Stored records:
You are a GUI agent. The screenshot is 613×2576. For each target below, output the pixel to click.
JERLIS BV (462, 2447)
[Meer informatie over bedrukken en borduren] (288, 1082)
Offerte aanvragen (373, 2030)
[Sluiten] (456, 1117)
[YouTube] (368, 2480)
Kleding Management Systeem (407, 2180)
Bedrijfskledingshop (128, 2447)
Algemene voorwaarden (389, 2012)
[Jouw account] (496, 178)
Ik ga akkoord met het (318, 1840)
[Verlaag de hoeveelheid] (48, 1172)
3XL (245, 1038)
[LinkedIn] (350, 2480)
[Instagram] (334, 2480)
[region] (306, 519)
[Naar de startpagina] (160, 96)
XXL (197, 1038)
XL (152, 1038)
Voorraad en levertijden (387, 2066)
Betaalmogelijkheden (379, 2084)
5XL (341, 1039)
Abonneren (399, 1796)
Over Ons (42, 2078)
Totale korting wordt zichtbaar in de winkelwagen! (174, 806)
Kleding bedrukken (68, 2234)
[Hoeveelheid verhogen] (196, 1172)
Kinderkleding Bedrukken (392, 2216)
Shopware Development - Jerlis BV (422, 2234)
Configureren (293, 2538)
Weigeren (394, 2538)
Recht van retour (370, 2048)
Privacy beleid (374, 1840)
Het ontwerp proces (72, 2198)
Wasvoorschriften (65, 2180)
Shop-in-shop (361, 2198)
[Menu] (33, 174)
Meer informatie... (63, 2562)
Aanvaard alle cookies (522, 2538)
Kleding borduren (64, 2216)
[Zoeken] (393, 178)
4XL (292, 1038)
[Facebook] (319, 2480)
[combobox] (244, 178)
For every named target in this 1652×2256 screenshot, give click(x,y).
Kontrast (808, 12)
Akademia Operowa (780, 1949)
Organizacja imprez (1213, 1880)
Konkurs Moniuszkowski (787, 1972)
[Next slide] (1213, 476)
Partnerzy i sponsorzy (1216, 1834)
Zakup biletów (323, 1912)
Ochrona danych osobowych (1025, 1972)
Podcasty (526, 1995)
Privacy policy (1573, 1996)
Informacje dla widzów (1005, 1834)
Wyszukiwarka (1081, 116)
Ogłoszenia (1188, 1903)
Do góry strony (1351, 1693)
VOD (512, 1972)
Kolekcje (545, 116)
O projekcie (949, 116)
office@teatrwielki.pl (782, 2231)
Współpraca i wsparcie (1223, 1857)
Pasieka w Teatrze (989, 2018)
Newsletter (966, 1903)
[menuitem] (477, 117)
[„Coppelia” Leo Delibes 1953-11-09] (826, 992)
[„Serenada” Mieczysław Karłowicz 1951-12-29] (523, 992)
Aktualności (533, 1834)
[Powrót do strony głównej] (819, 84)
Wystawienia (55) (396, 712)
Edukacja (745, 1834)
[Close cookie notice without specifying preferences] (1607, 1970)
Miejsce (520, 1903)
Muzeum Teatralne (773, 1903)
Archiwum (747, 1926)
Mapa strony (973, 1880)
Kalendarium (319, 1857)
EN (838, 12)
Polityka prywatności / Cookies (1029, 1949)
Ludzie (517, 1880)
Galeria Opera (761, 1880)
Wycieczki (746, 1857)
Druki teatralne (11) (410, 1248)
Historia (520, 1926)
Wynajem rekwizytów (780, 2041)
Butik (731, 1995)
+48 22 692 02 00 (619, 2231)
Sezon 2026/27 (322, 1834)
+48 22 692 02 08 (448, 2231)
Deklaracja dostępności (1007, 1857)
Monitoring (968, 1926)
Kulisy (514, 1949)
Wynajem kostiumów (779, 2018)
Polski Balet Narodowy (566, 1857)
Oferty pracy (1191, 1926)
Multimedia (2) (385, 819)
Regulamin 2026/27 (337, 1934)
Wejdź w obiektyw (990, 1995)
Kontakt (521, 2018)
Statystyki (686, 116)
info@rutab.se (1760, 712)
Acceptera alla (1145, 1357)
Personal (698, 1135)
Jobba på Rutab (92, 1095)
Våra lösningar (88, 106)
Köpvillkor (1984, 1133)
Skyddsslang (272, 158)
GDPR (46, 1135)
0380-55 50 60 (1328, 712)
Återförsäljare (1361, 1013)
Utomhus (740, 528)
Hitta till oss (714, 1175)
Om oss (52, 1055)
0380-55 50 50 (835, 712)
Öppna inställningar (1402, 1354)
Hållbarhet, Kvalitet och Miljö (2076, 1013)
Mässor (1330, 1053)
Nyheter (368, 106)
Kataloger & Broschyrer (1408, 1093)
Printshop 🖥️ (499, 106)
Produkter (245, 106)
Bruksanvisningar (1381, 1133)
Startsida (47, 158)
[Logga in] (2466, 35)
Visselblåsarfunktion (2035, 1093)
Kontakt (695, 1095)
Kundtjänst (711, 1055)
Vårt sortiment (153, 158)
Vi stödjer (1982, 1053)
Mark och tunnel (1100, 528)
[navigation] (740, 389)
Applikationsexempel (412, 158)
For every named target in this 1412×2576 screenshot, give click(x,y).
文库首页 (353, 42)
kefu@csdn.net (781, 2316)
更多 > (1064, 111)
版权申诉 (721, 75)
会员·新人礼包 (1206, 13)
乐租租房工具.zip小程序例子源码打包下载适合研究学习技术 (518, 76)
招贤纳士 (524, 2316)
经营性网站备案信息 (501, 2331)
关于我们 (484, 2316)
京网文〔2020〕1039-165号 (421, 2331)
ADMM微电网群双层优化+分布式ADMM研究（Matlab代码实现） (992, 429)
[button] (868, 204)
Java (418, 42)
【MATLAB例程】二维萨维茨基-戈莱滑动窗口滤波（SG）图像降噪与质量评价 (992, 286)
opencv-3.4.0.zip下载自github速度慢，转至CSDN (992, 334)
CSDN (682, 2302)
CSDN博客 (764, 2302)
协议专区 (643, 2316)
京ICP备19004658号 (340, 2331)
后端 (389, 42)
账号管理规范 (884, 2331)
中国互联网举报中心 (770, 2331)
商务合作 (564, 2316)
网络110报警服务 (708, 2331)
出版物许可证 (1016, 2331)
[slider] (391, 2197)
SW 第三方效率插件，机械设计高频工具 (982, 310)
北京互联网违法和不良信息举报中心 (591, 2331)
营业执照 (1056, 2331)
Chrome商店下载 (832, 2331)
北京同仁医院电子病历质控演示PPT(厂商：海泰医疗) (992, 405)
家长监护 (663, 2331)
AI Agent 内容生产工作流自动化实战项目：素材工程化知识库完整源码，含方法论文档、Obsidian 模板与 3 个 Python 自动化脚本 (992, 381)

WHAT NEEDS TO BE DONE: Filter the entries above down to the lines that contain "give".

FINAL ANSWER:
For every named target in this 1652×2256 screenshot, give click(x,y).
For every named target in this 1412×2576 screenshot, give click(x,y).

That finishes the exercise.